Un allongement du délai de carence des arrêts-maladies serait “une punition générale” selon la CFDT

Un allongement du délai de carence des arrêts-maladies serait
Marylise Leon

Marylise Léon, la secrétaire générale de la CFDT, a dénoncé ce qu’elle qualifie de « punition générale » concernant une proposition gouvernementale d’allonger le délai de carence pour le versement des indemnités en cas d’arrêt maladie.

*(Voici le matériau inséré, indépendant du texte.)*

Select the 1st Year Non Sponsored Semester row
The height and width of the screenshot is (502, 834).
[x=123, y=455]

Lors d’une intervention sur RMC le 22 juillet, elle a affirmé qu’un allongement de sept jours serait « profondément injuste ».

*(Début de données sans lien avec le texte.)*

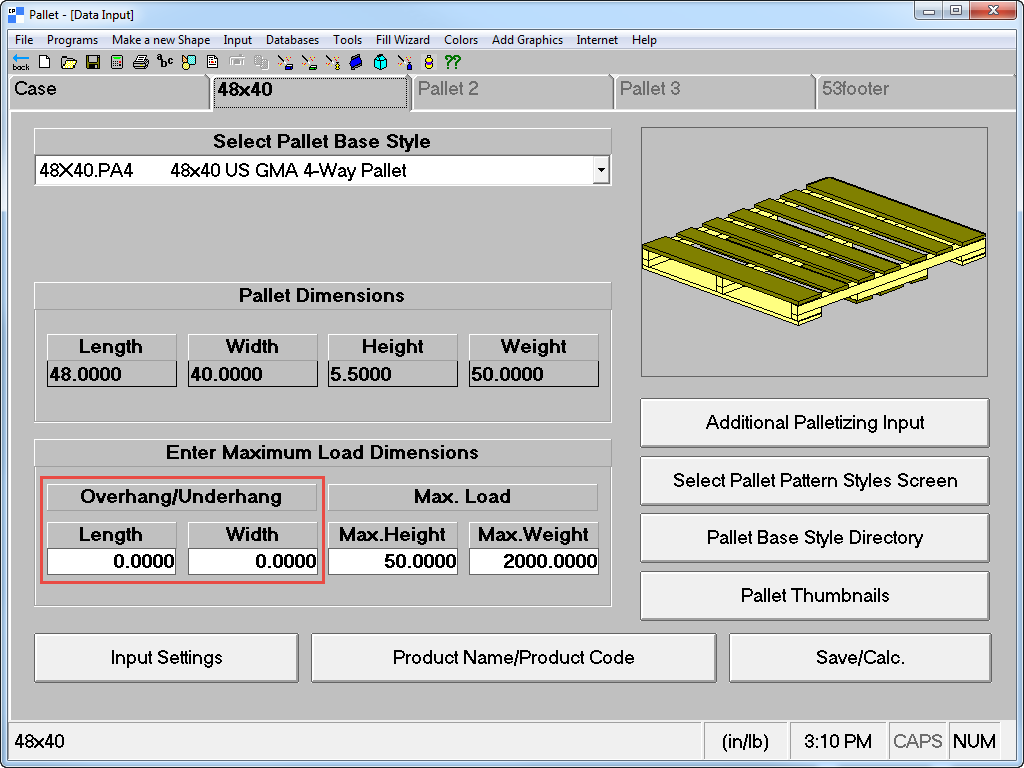Open the Fill Wizard menu
1024x768 pixels.
(402, 40)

À consulter >> Succès inédit pour la pétition contre la loi Duplomb qui dépasse le million de signatures

Elle a précisé que le projet actuel consiste à transférer la charge de l’indemnisation entre le quatrième et le septième jour d’arrêt aux entreprises, tout en demandant un « effort aux salariés». Cette déclaration fait suite à une réunion avec la ministre du Travail, Astrid Panosyan-Bouvet.

D’après Les Echos, le gouvernement envisage de modifier la date à laquelle l’Assurance-maladie commence d’indemniser les arrêts de travail, en demandant aux entreprises et à leurs assureurs de prendre en charge les indemnités durant cette période. Marylise Léon a également évoqué la possibilité d’un « jour de carence d’ordre public», qui ne serait pas couvert ni par l’Assurance-maladie ni par les employeurs.

Elle a critiqué les propositions de réforme de l’assurance-chômage et du droit du travail, les qualifiant de « punition générale » qui sous-entend que les chômeurs sont des “fainéants” et que les travailleurs français ne fournissent pas suffisamment d’efforts, nécessitant ainsi une flexibilité accrue, rapporte franceinfo.